| Provided records |
::::::

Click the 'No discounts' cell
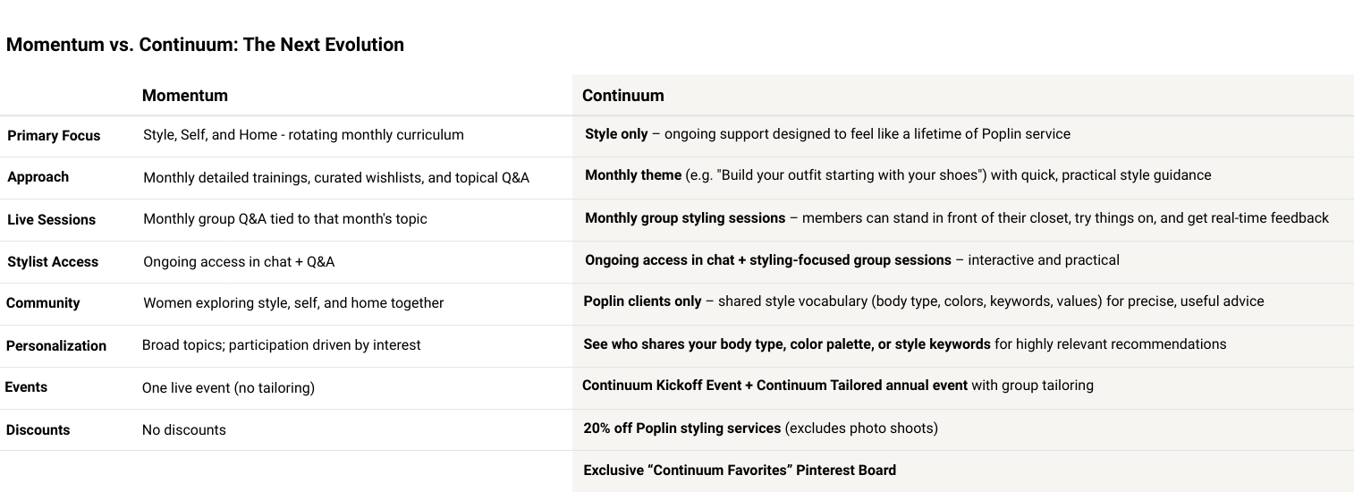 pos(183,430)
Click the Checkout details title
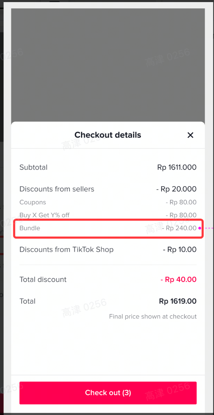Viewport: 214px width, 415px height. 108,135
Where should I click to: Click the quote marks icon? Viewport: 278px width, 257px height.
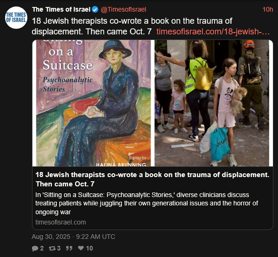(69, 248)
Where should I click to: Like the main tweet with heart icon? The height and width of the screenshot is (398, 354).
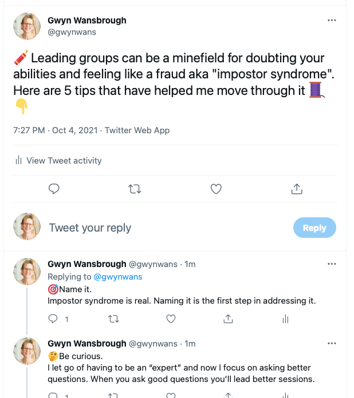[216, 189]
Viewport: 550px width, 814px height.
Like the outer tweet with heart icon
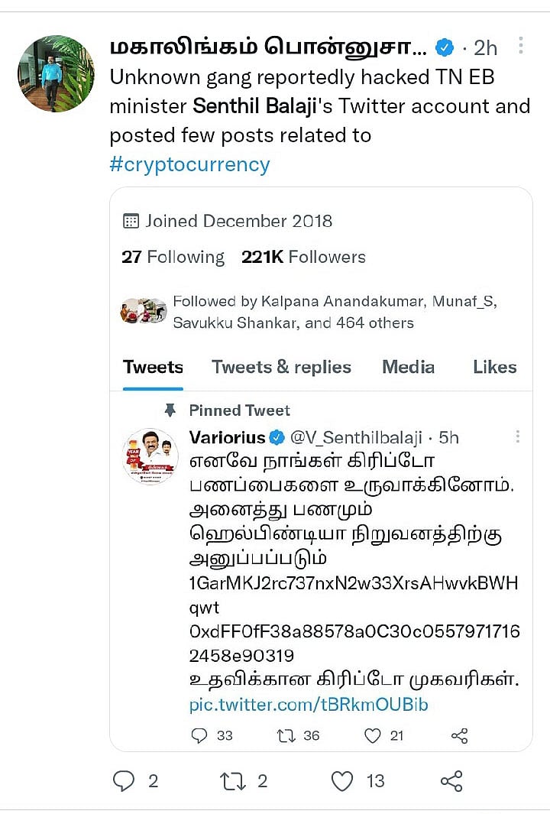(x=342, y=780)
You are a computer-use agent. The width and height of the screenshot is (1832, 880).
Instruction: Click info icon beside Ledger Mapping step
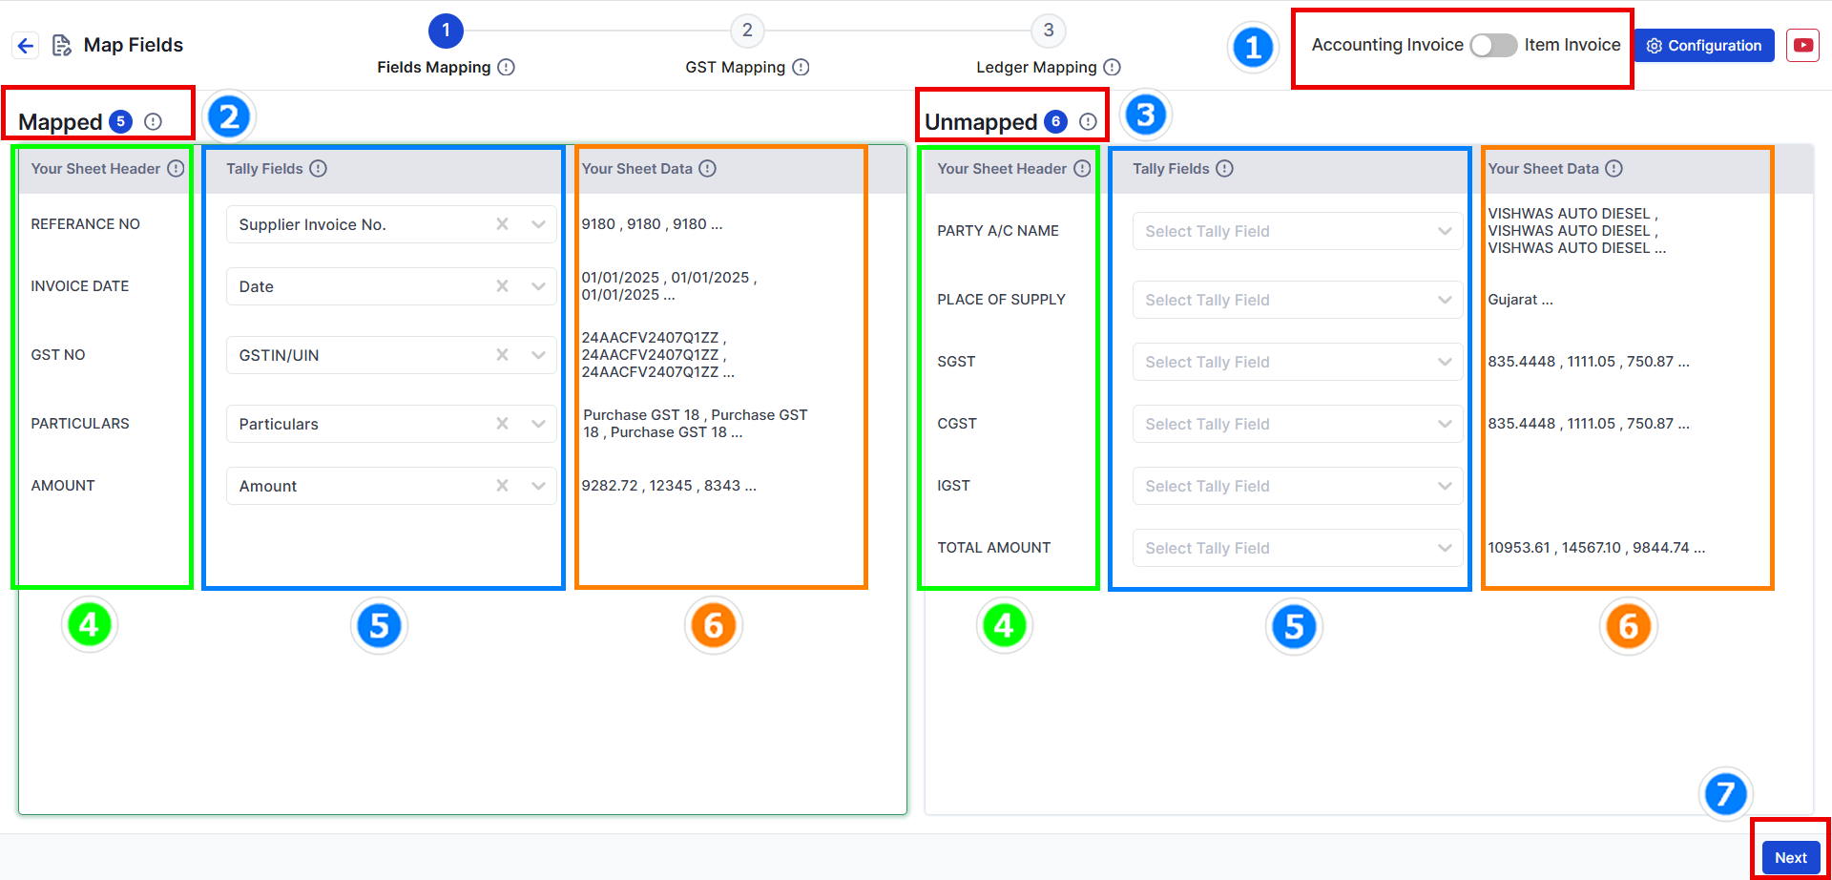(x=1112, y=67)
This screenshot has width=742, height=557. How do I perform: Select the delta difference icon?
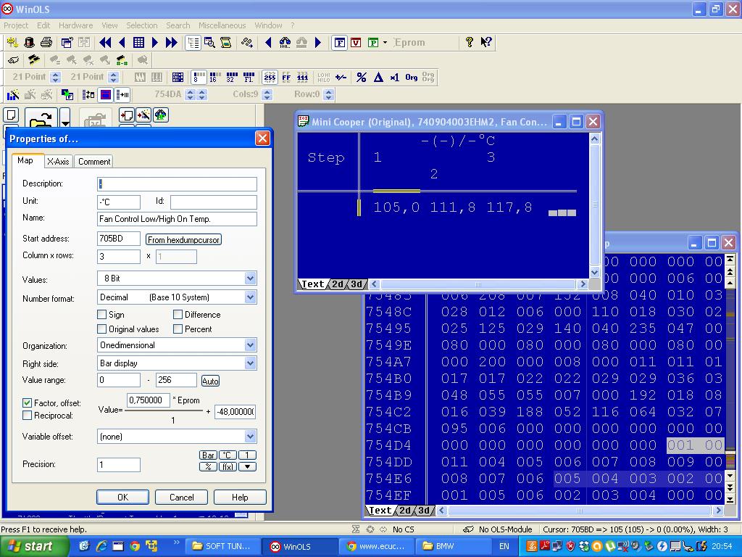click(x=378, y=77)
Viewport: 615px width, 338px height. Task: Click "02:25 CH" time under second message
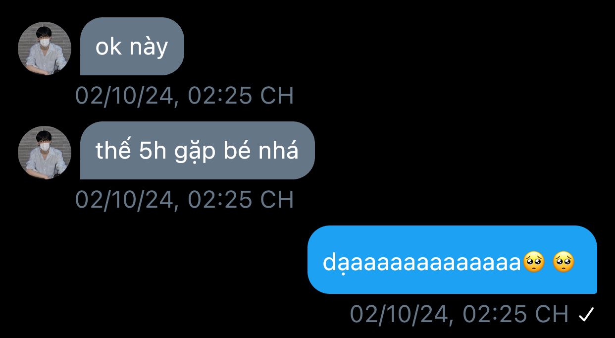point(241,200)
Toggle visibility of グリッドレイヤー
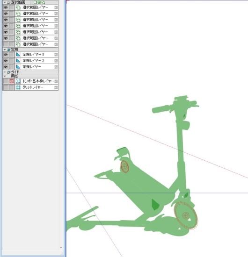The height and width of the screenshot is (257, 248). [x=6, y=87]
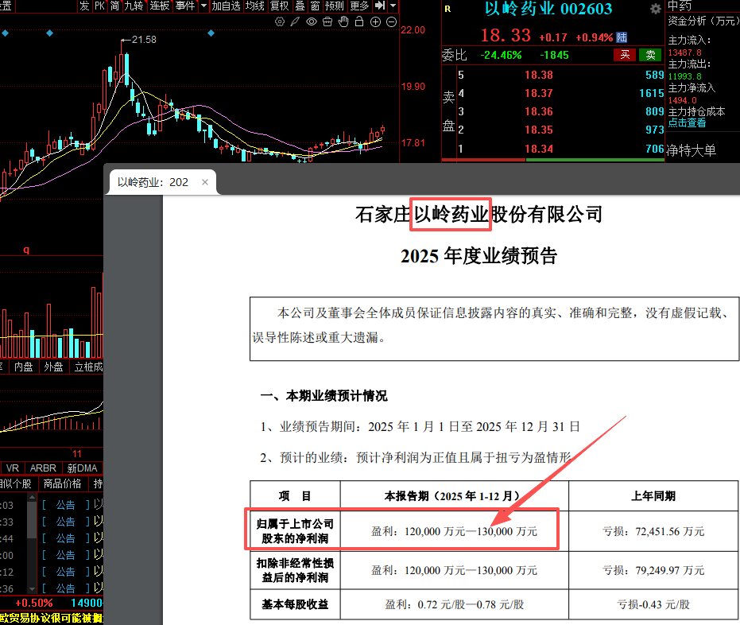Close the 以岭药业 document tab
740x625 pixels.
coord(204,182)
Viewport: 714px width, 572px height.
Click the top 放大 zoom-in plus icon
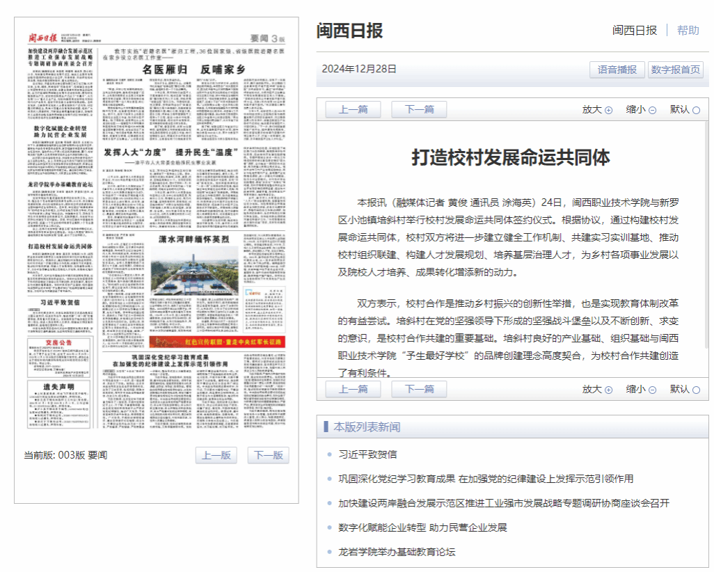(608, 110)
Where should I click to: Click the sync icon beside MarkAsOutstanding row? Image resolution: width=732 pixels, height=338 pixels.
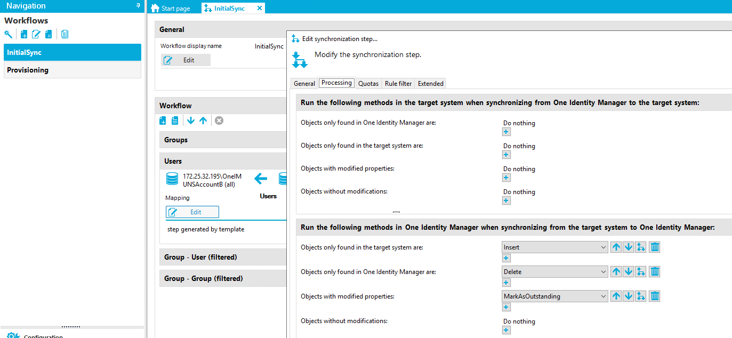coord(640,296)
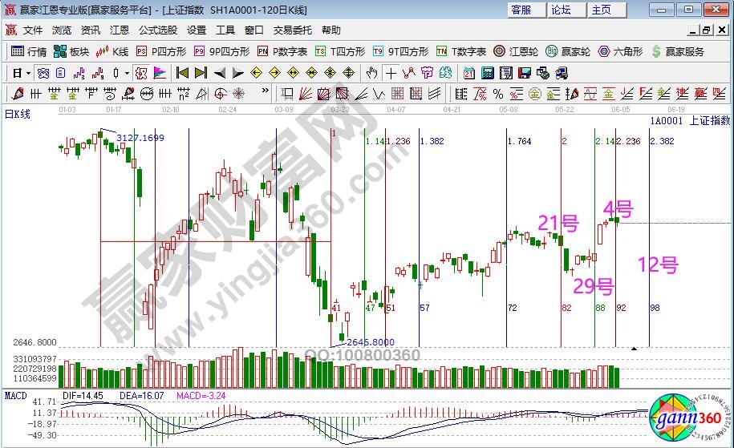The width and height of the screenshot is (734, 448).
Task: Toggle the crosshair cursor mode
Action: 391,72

::::::

Reproduce the lines above, exactly and exclusively, from the line containing "Where should I click to: Click the sync" down to the last line, both included; pictures are not part of the copy.

Where should I click to: Click the sync icon beside MarkAsOutstanding row? Image resolution: width=732 pixels, height=338 pixels.
coord(640,296)
The width and height of the screenshot is (734, 448).
Task: Toggle the crosshair cursor mode
Action: 391,72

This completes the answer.